The unfortunate reality of urbanization is the lack of trees – more often than not they come in the way of urban development and fall victim to it. However, sparing them helps to preserve nature and our oxygen supply, as well as our mental health. That is why, instead of getting rid of the issue, creative architects find ways to build around it. We have selected a few great examples how a tree melds into the house, or the other way round, as a nice blend of architecture and nature.
When local firm Zandigan Architects was commissioned to build Niavaran Residential Building in Shemiran area, which due to its abundant gardens and orchards is known as the summer residence of Tehran, they discovered that there were around 120 trees on the lot, all of them about 60 years old. The municipality permitted to cut only 45 of the trees, since they were located on the allowed 60% of the area of the lot, which could undergo construction.
Due to the value of the trees in the site, the municipality strove as far as possible to convince the owner to renounce their undeniable right of constructing 60% of the lot and trim the would-be-constructed area from 13,000 to 11,000 sqm, in order to help preserve the trees and prevent them from being cut. That is why conservation of the trees prioritized everything else in this project.
The original floorplan was devised regarding the positioning of the trees on the lot. The building was divided into two major volumes according to the location of the main line of central trees. The placement of the green area on both sides of this line informed the overall shape of the building.
The building features 30 residential apartments ranging from 80 to 300 sqm, as well as the lobby, the manager’s office, and the assembly room situated on the ground floor. Three basement floors are allocated to common use areas, such as parking garages, storages, the boiler room, swimming pool, spa and the gym.
Japanese practice Tezuka Architects has chosen to build Ring Around a Tree to accommodate a dual-purpose annex building at Fuji Kindergarden in Tachikawa, Tokyo, Japan. Actually built around a mature zelkova tree planted next to the existing school (as its name suggests), the new addition functions as both English language classrooms and as a waiting station for school buses.
The five metre high structure encompasses seven staggered floor plates placed as a continuous centripetal form, with columns and stairways dissolved into the tree’s large canopy. The treehouse-like building features a series of compressed and enclosed spaces accessible only to crouching, crawling children. The offset platforms are covered in soft rubber mats that help cushion inevitable accidents.
The glass enclosed unit hosts two classrooms, each consuming one floor, that are clear of traditional desks and chairs. Similarly dissolved into the branches and overgrown foliage, the intervention semms to destroy the boundaries between built and natural environments.
Israeli architecture studio Paritzki & Liani sought inspiration from to Japanese Zen gardens for a family dwelling in Tel Aviv. Aptly named Eucalyptus House, the project takes its name from an old tree on the street-facing elevation that shaped the design.
The team considered the existing tree as a ‘himorogi’, a sacred space or altar in Japanese tradition, which literally translates to ‘divine fence’. With this in mind, the architects inserted a gap in the front elevation to make space for the tree’s roots and branches.

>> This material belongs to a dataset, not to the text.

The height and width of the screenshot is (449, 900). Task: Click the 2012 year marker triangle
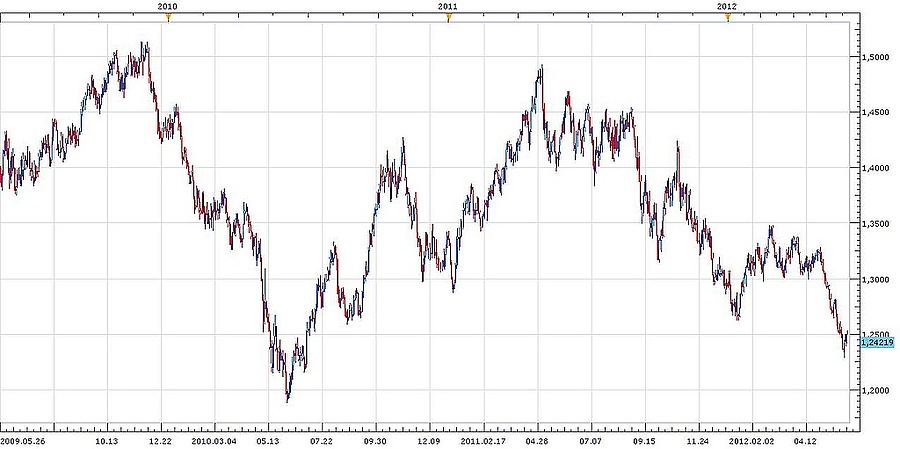coord(727,16)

Seeking to create a house of four misaligned levels, the architects developed two sections, vertically divided into two and three floors; a raumplan, with a difference in height of only half a meter, which keeps the private rooms separated from the social core of the house.
Following this idea, the living room, the most public area of the house located between the two patios on the ground floor, has a double height of 4 metres. A tree patio placed between the interior of the house and the street creates a deepness among the sections and enhances natural ventilation.
The independent patterns of the paths that weave together inside the house and tie together with the flying branches and the wood trunk of the eucalyptus tree, create a constant visual line between the greenery of the ground floor and the light of the upper floors.